WHAT NEEDS TO BE DONE:
Update the stretch of data from the line containing "Task: Open the post by clicking its body text" through the line containing "Action: coord(107,32)" by replacing "Open" with "View" and leaving everything else unchanged. Return only those lines.

MATERIAL SHOWN:
========

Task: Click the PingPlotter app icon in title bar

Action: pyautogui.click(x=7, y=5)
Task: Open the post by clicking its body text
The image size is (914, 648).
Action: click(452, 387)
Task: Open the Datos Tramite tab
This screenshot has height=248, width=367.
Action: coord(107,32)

========

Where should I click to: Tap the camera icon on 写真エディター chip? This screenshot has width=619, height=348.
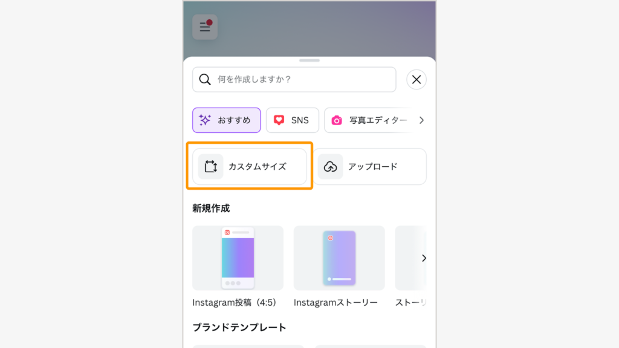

========

FULL OUTPUT:
Task: View the post by clicking its body text
The image size is (914, 648).
Action: click(452, 387)
Task: View the Datos Tramite tab
This screenshot has height=248, width=367.
Action: coord(107,32)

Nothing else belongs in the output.